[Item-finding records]
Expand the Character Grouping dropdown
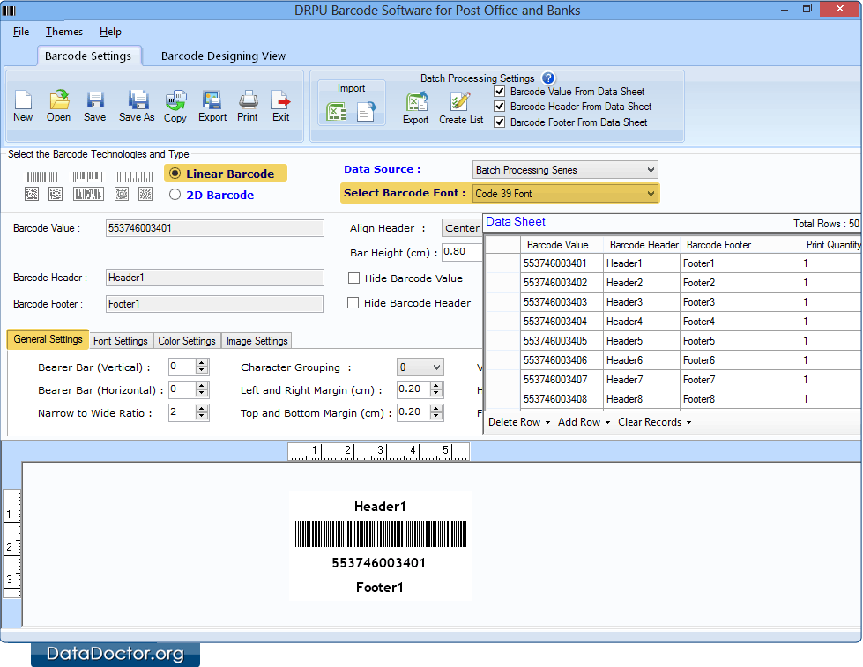Viewport: 863px width, 667px height. (x=420, y=367)
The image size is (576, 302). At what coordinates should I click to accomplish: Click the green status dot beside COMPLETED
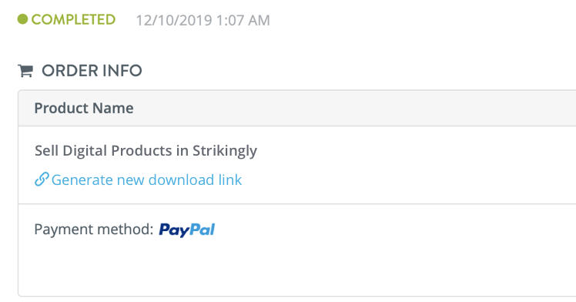[23, 19]
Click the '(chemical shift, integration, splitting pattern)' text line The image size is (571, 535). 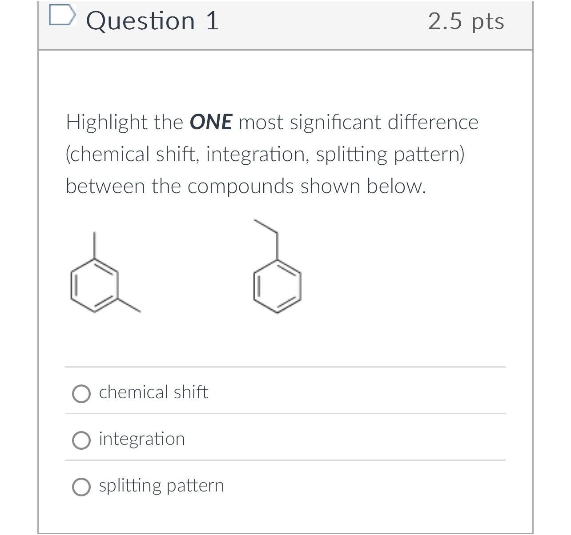265,155
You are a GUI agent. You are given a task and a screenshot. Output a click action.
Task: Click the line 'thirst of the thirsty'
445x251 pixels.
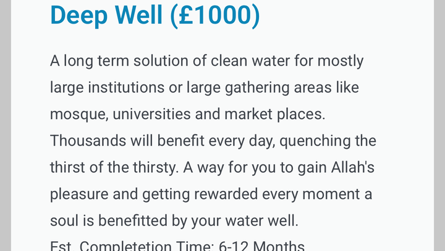coord(114,167)
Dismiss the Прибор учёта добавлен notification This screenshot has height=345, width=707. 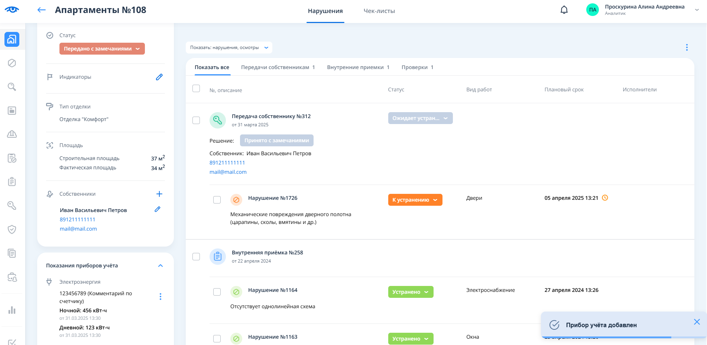697,322
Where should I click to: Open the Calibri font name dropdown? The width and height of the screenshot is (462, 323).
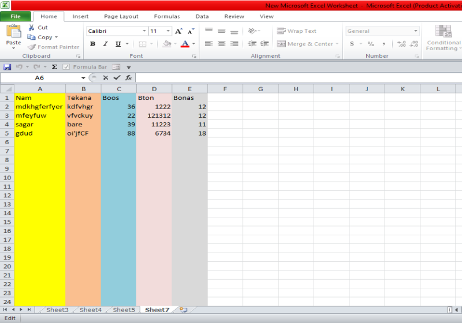click(x=144, y=31)
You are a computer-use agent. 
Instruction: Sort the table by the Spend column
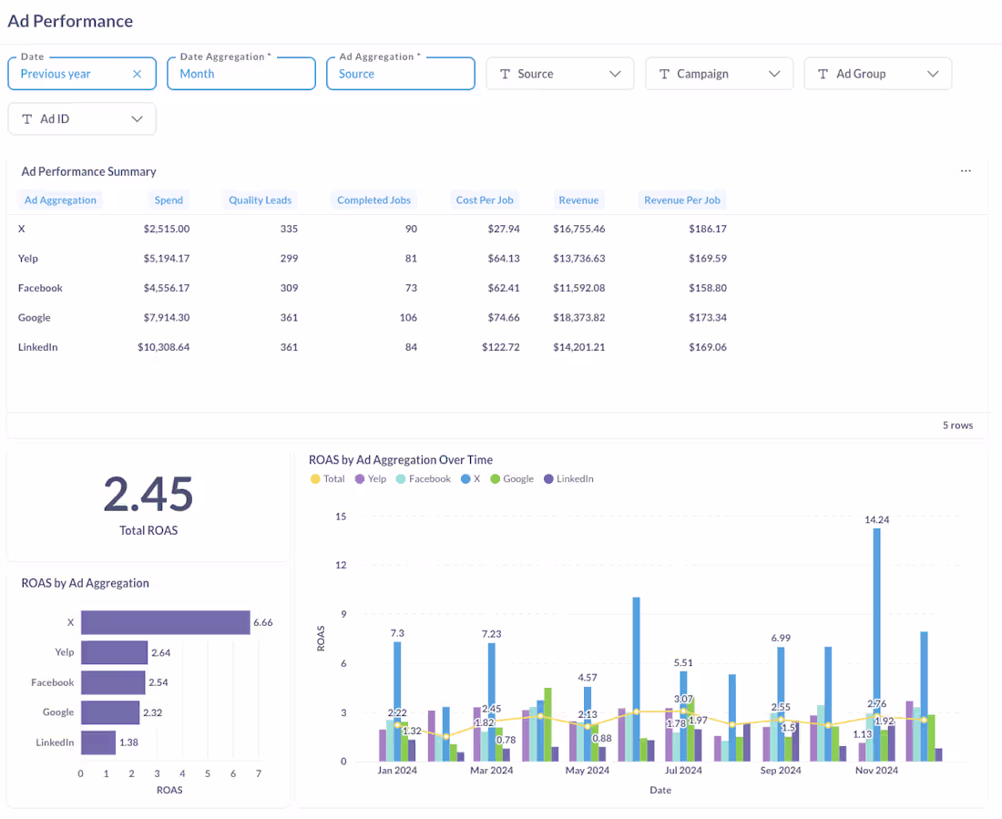point(169,200)
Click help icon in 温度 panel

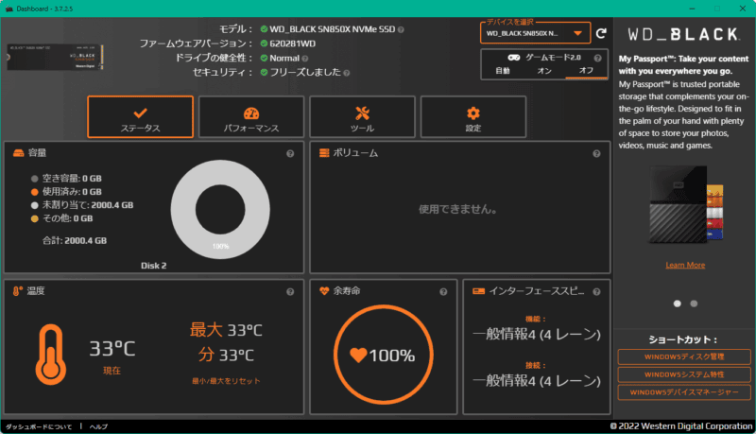(x=290, y=291)
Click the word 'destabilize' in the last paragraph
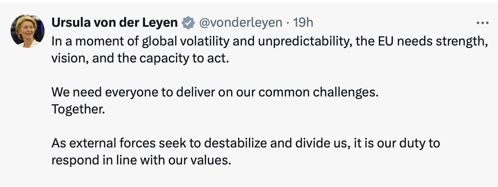 tap(235, 143)
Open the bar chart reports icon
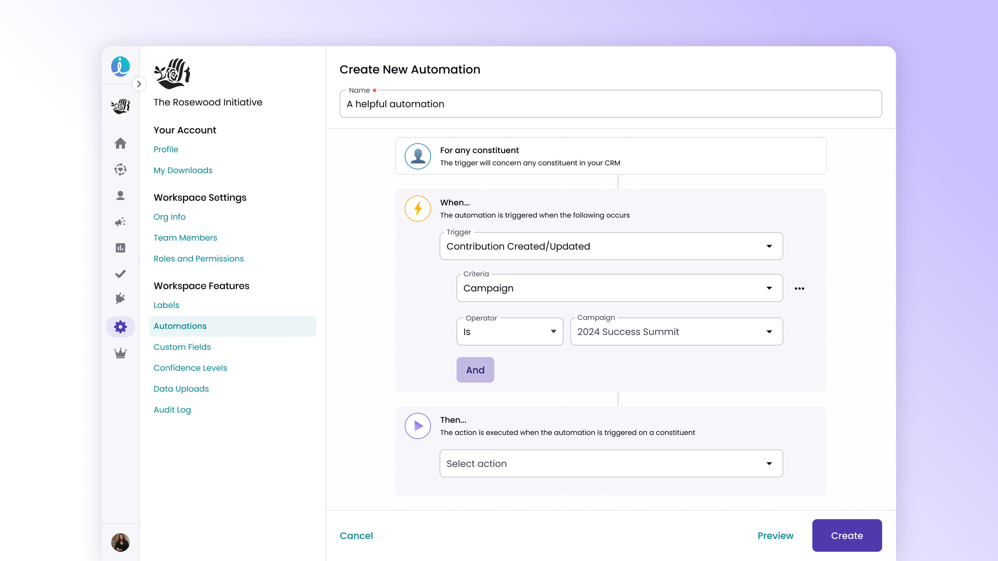 pyautogui.click(x=120, y=248)
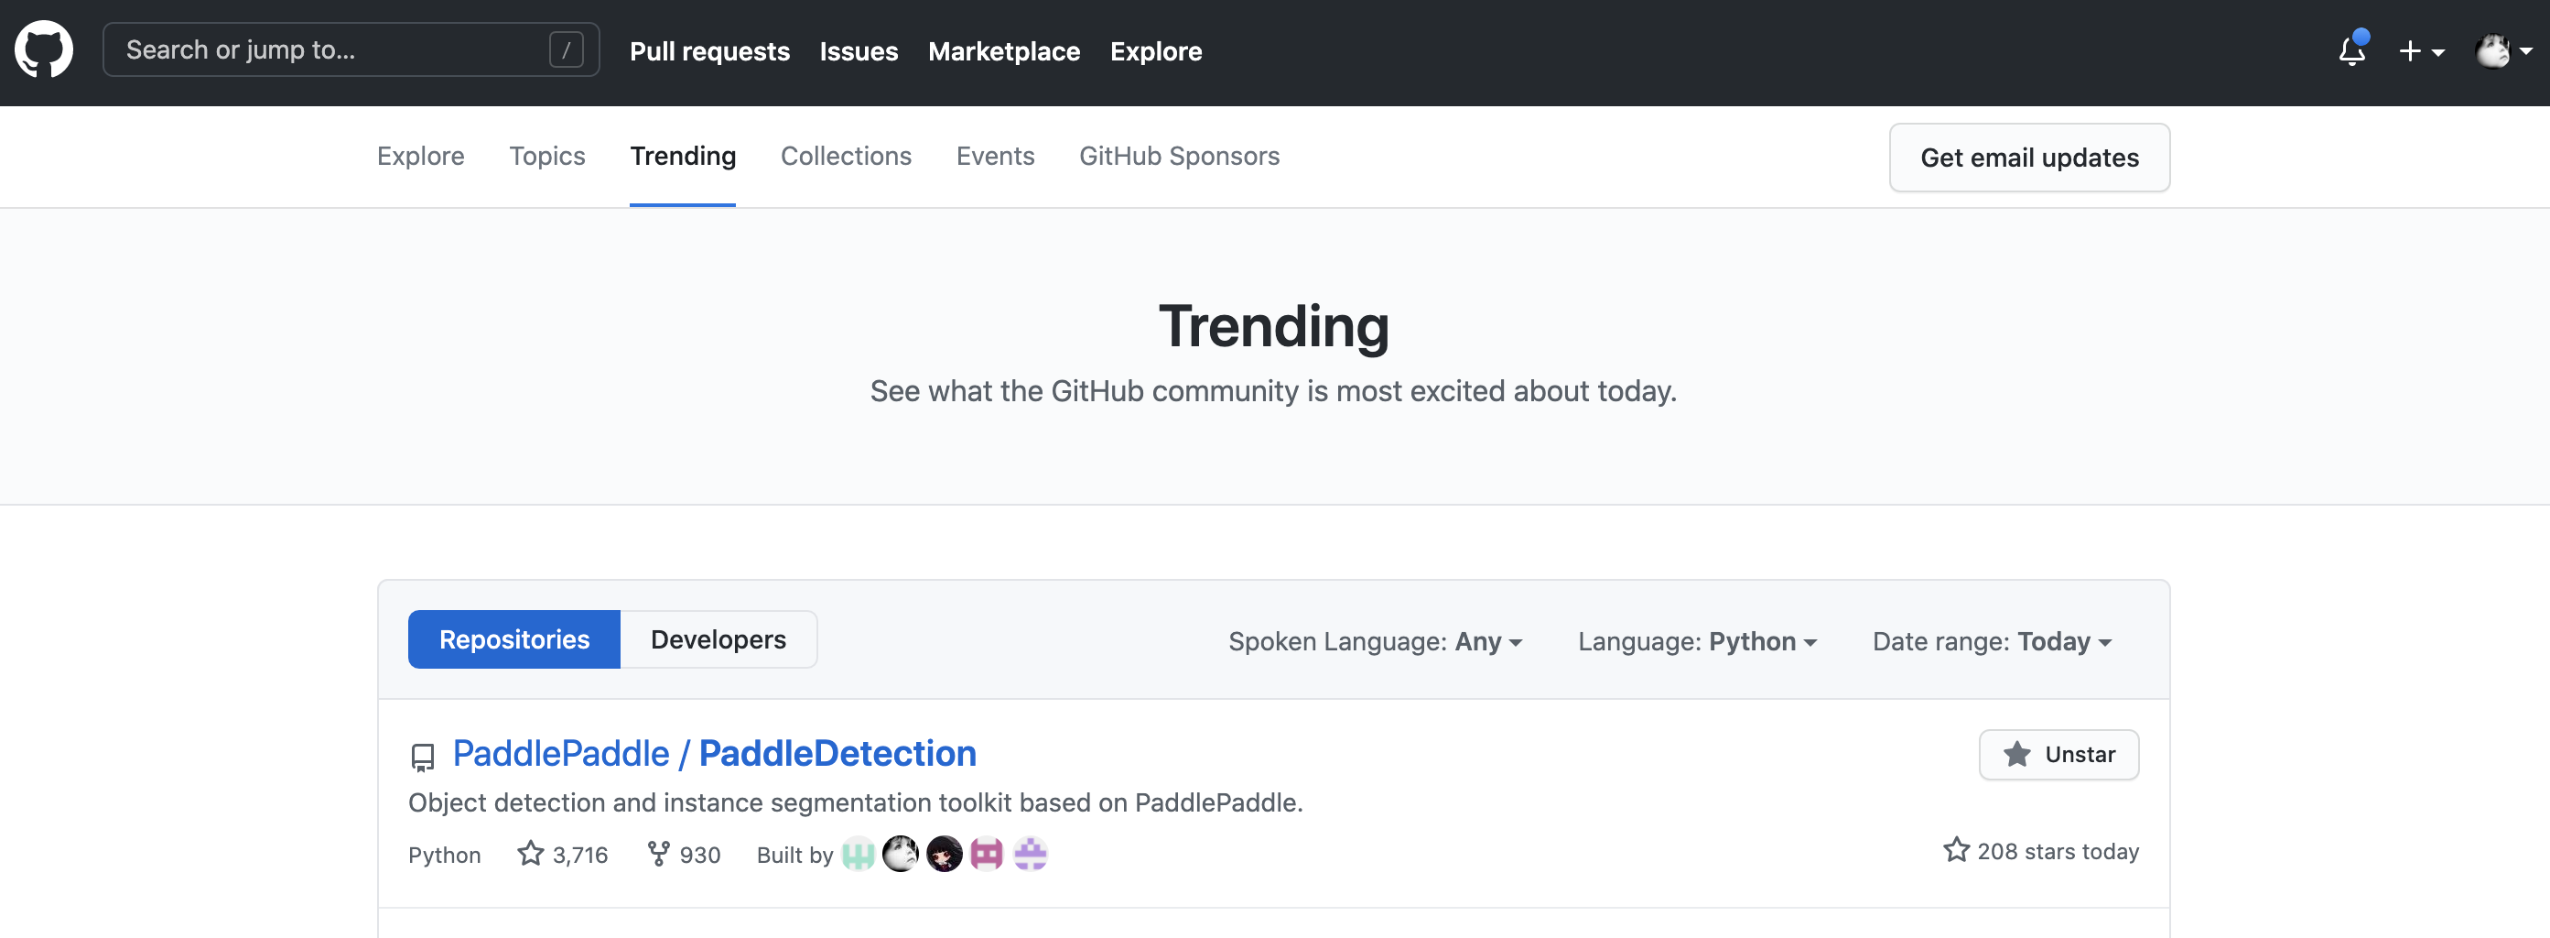Click the GitHub octocat logo
2550x938 pixels.
[45, 50]
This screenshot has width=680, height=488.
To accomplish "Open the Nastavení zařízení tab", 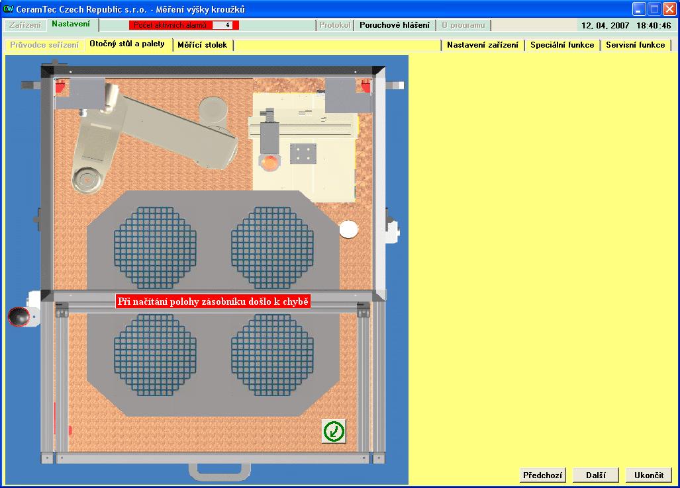I will coord(482,45).
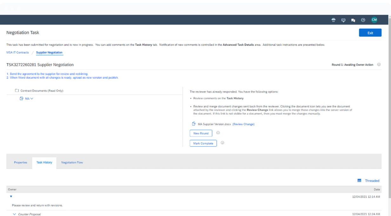391x216 pixels.
Task: Switch to the Negotiation Flow tab
Action: coord(72,162)
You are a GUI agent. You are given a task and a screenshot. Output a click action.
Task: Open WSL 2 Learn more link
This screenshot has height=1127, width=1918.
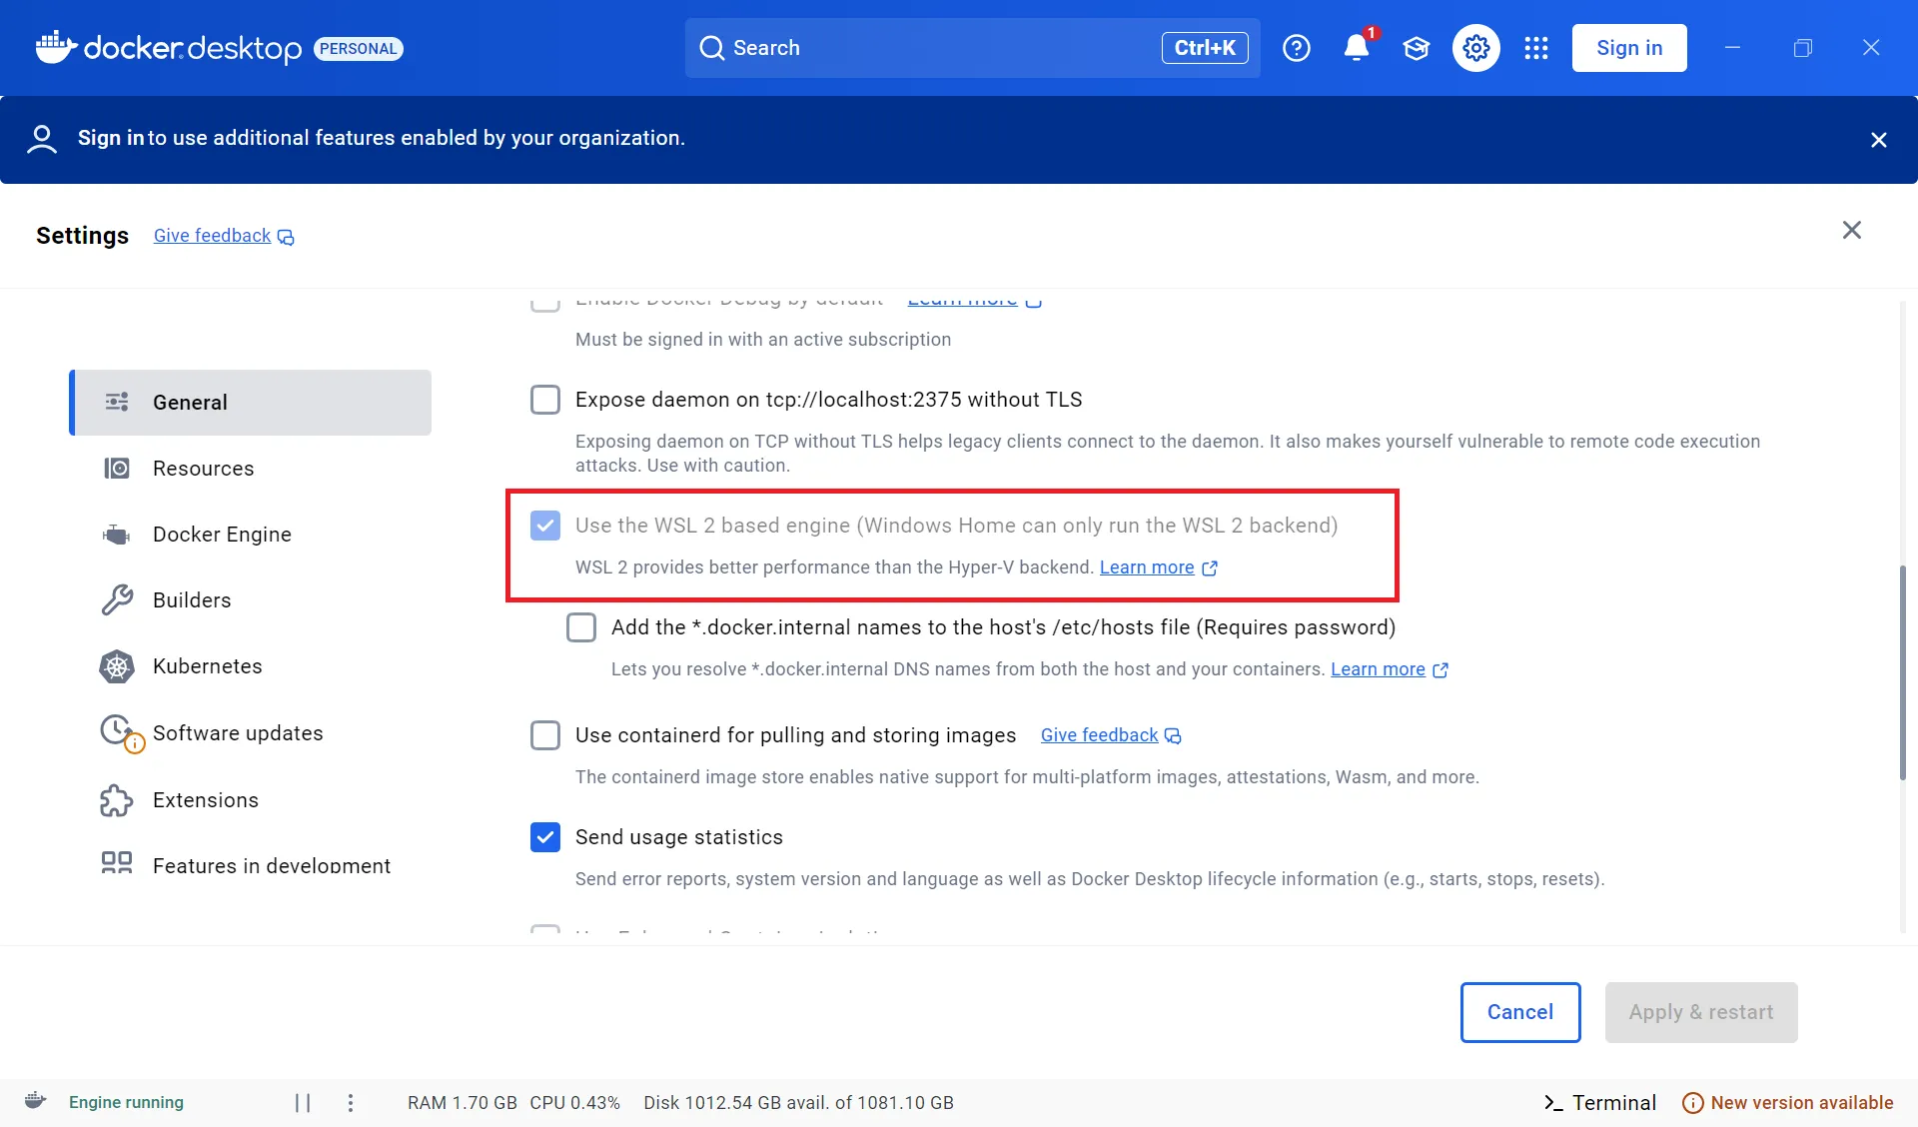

## WHAT IS NEEDED
Report each line of the material above that includes the word "icon".

## COMPLETED EXERCISE
Click help icon in 温度 panel
Open the bar chart reports icon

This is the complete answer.